* Directions: Your response should consist of the records below, repeated exactly.

* Supplied records:
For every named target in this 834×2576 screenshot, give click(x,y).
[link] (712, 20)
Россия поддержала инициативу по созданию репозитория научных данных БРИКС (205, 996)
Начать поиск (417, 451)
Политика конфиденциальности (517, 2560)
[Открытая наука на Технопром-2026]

* Task output:
For every named target in this 834×2576 screenshot, give click(x,y).
[link] (712, 20)
Россия поддержала инициативу по созданию репозитория научных данных БРИКС (205, 996)
Начать поиск (417, 451)
Политика конфиденциальности (517, 2560)
[Открытая наука на Технопром-2026]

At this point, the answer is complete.